A quali campanelli d’allarme bisogna dare ascolto?
I disturbi di memoria e la ripetizione delle stesse domande sono sintomi già indicativi di una patologia in stato avanzato.
Attualmente si sa che gli indicatori comportamentali sono più precoci e vanno dalla riduzione degli interessi al ritiro sociale fino a una minore attività extra domestica che viene spesso identificata come depressione ma che è in realtà una apatia cognitiva e una ridotta capacità di programmare le attività nuove. Altro indicatore precoce è il disturbo del linguaggio, con disturbi subdoli come la riduzione del vocabolario che meglio saranno esplorabili con le tecniche di intelligenza artificiale.
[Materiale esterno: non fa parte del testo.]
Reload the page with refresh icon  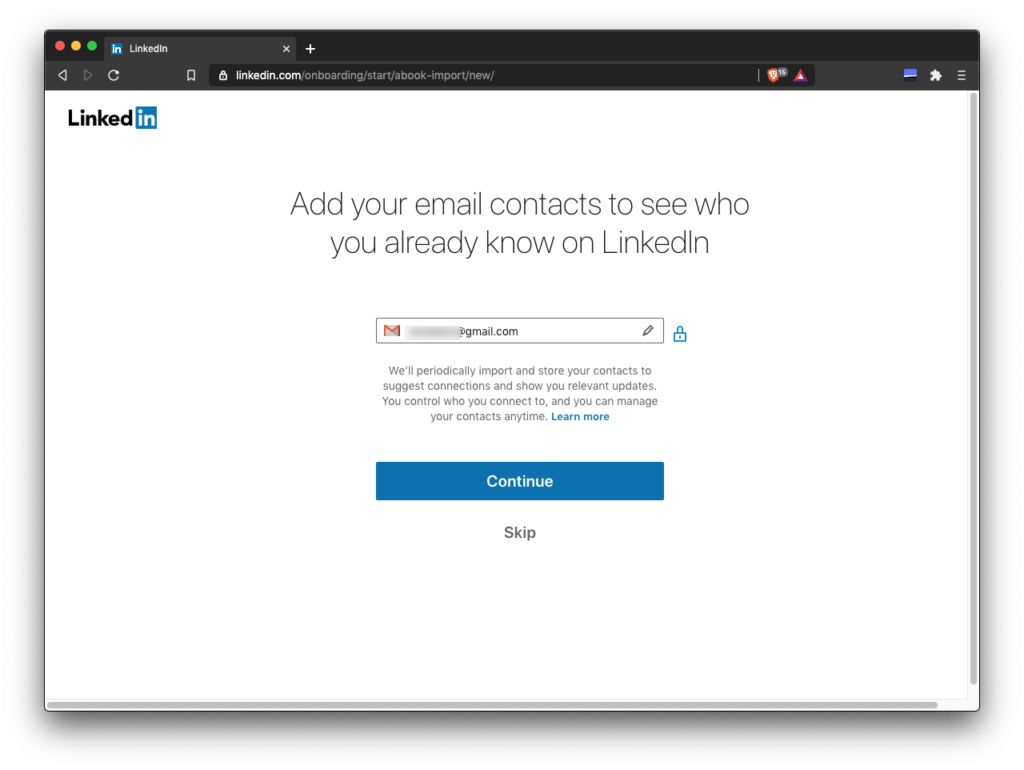coord(114,75)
Fare prevenzione aiuta a rallentare la progressione?
Sappiamo che statisticamente, se si interviene con dei meccanismi di prevenzione, si può rallentare la progressione della malattia anche nei soggetti predisposti. Lo studio Interceptor, in corso in Italia, ha preso in esame vari biomarcatori di diagnosi di malattia di Alzheimer per esaminare quali siano i più efficaci e i meno costosi per identificare la patologia in fase precoce. Su 400 soggetti osservati, si è visto come il gruppo che svolgeva attività fisica, sebbene portatore di gene predisponente (APOE4), non sviluppasse la demenza nel corso dei tre anni successivi. Ciò ci dice che la prevenzione si può fare. Ed infatti,
secondo l’Istituto superiore di sanità, se tenessimo sotto controllo i 14 fattori di rischio suggeriti dalla letteratura scientifica, potremmo ridurre il rischio di sviluppare una demenza del 45% nella popolazione in cinque anni.
In America, la Food and drug admnistration ha approvato tre anticorpi monoclonali da assumere nella fase iniziale per ridurre la progressione. In Europa, l’Agenzia europea dei medicinali (Ema) non ha ancora dato il via libera, perché?
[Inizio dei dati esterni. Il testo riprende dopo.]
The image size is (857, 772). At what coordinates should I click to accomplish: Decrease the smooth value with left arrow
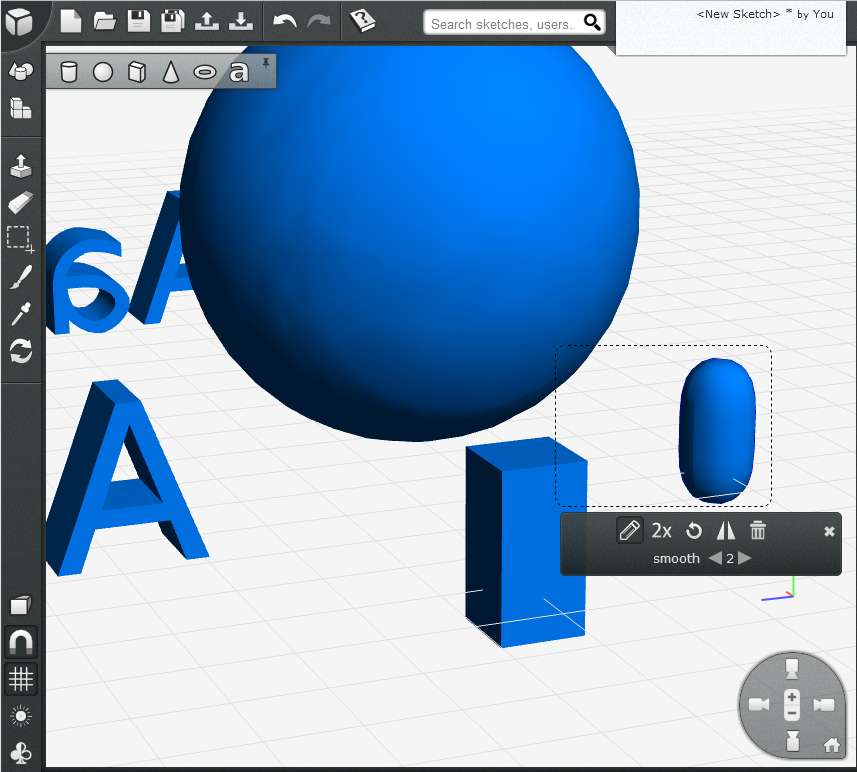pyautogui.click(x=715, y=558)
Gli anticorpi monoclonali sono i primi farmaci che potranno cambiare la storia clinica di malattia perché vanno a intervenire sui meccanismi della beta-amiloide che alla base del processo neurodegenerativo. Sono stati approvati negli Stati Uniti a fronte di un beneficio ancora modesto ma sensibile perché alcuni pazienti si sono stabilizzati. Il principale problema di questi farmaci è che il rapporto rischio-beneficio è ancora considerato poco vantaggioso dall’ente regolatorio europeo (Ema) a causa degli effetti emorragici collaterali. La recente decisione di bloccare la commercializzazione in Europa di Lecanemab è oggetto di un riesame perché in effetti il farmaco ha una efficacia nel bloccare la progressione nel 31% dei soggetti trattati. L’Ema ha bloccato l’autorizzazione perché il farmaco, nei pazienti portatori di un doppio allele epsilon4 dell’apolipoproteina E (ApoE), determina un forte rischio di emorragia cerebrale. Alla luce di questo, l’Agenzia non ha ancora concesso la commercializzazione. Il riesame della documentazione si avrà a novembre.